Миссия доктора Гундлаха - i_009.jpg

Тут у солдат другая форма одежды — они в пропотевших куртках цвета хаки, чинов не различишь. В бараке он услышал жужжанье электрических пишущих машинок. На двери табличка «МААГ», пустой кабинет, жалюзи, верхний свет, из-за угла доносятся обрывки фраз... Это американцы! Здесь что, штаб американских военных советников? Вошел мужчина в гражданском костюме, щуплый, но весь как на шарнирах, голова сплюснута, глаза бегают, движения точно у дикой кошки — опасный тип.

— Мистер Гундлах, если не ошибаюсь?

Подошел к Гундлаху и разрезал шнур, которым были связаны большие пальцы.

— Мы пойдем к шефу. Один совет для начала: не играйте с нами в прятки. У нас много разных дел, кроме вашего. А о вас нам известно все.

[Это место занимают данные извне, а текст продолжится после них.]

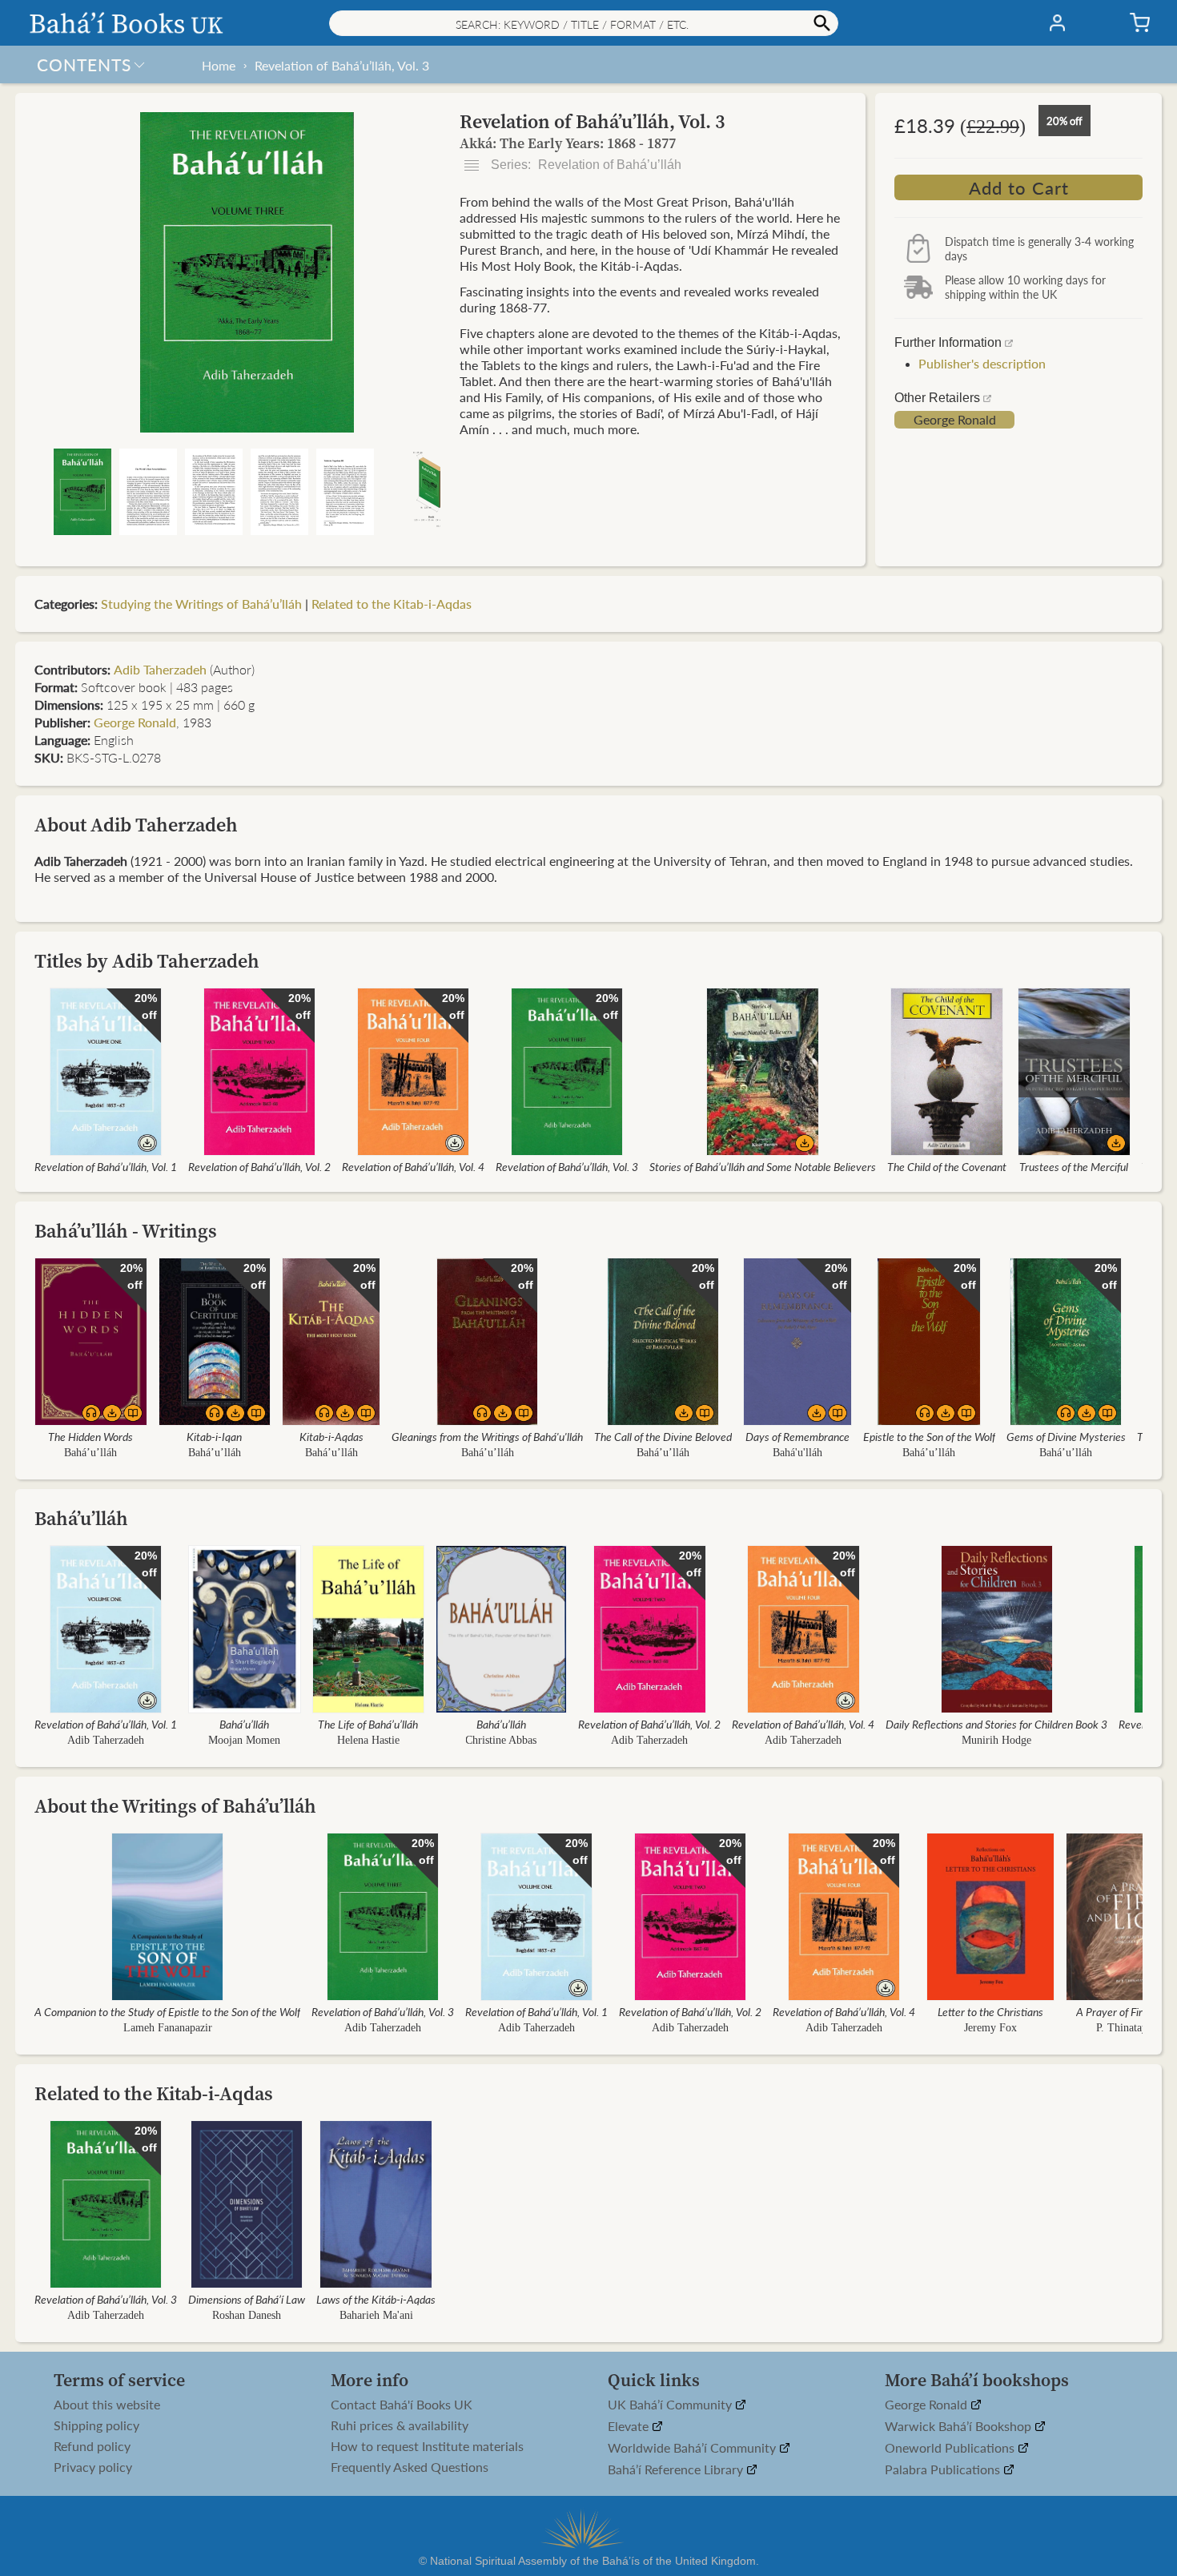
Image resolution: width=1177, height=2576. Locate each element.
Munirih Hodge (996, 1740)
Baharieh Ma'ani (376, 2315)
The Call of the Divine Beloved (663, 1436)
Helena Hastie (368, 1740)
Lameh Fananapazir (167, 2028)
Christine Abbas (501, 1740)
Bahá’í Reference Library (677, 2470)
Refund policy (92, 2446)
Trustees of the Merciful (1073, 1166)
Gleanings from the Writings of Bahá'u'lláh (487, 1436)
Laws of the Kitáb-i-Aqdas (376, 2298)
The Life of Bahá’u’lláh (368, 1723)
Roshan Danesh (246, 2315)
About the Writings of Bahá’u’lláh (175, 1806)
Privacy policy (93, 2467)
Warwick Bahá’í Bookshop (959, 2426)
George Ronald (955, 420)
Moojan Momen (244, 1740)
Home (218, 65)
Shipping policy (96, 2425)
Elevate (630, 2426)
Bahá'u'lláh (797, 1453)
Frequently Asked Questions (409, 2467)
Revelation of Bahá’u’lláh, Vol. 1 (105, 1166)
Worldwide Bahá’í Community (693, 2448)
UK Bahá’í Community (671, 2405)
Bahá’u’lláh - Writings (125, 1231)
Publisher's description (982, 363)
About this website (107, 2404)
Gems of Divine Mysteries (1066, 1436)
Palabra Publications (944, 2470)
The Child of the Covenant (946, 1166)
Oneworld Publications (951, 2448)
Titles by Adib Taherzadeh (146, 961)
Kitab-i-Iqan (214, 1436)
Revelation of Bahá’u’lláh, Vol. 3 (342, 65)
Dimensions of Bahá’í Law (246, 2298)
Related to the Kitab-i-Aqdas (391, 603)
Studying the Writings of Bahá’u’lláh (201, 603)
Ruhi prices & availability (399, 2425)
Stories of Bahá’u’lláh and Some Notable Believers (762, 1166)
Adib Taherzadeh (160, 669)
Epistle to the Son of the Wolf (929, 1436)
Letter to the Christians (990, 2011)
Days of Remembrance (797, 1436)
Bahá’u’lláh (90, 1453)
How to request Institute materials (427, 2446)
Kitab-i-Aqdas (331, 1436)
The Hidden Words (90, 1436)
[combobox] (583, 23)
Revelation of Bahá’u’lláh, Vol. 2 (259, 1166)
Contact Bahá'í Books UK (401, 2404)
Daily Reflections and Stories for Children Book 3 (996, 1723)
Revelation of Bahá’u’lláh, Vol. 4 (413, 1166)
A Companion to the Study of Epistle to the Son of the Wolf (167, 2011)
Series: (584, 164)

Шеф — судя по погонам на рубашке, майор американских ВВС — сидел на винтовом стуле перед письменным столом, на котором, кроме двух телефонов и пепельницы, ничего не было. Подтянутый офицер с узким удлиненным лицом, седеющие волосы подстрижены довольно коротко, из-под стекол очков в коричневой металлической оправе на Гундлаха смотрят умные, проницательные глаза. Челюсть тяжеловатая, цвет костлявого лица нездоровый, словно он до приезда в Сальвадор редко выходил из кабинета на свежий воздух.